Tuesday, August 5, 2008
#586 Bob Forsch
Why this card is awesome: Because of the alarmingly teeny-tiny strikeout rate--just 1039 K's in 2550.1 innings. Wow. Amazing Forsch made it that many years in the first place.
Cool stat: Forsch was actually not that great of a pitcher despite sticking around for a long time. He had more seasons with a below-average ERA than above-average ERA and finished with a career ERA+ of 98. Not terrible, but not what you'd expect for a guy who played so many years. What saved Forsch's reputation was his W-L% of .553, as well as the no-hitter he threw. Looking since 1901 at pitchers with at least 2000 career IP and an ERA+ of 100 or less (meaning league average or worse,) Forsch makes the top 10 for W-L%. There are some good pitchers on this list, but mostly it's populated by guys who played on good teams but weren't fantastic pitchers: Dave Stewart (helped tremendously by being on the Athletics at their peak 1988-1990), Scott McGregor, John Burkett, and Bill Gullickson are all good examples.
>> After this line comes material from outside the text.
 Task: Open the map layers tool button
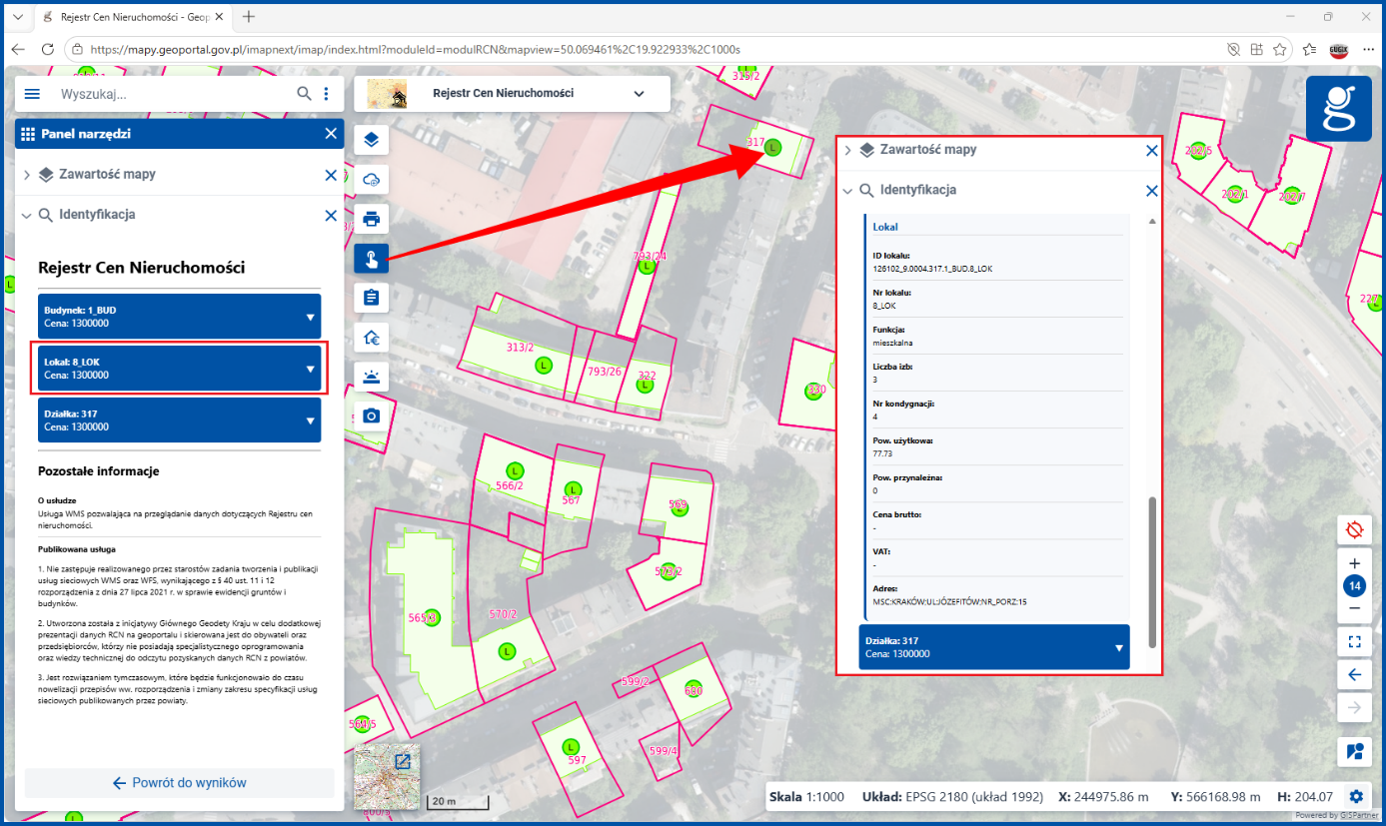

The most telling stat? His actual W-L record was 168-136 (.553) but his neutralized record was 151-157 (.490), which sounds about right for a guy with a 98 ERA+. Also his 1977 record of 20-7 neutralizes to 13-11--whoa!
Ironically, Bob's brother Ken Forsch had basically the opposite career. He finished 114-113 (.502) but with an ERA+ of 106, a little above average. His neutralized record is 126-106 (.543.)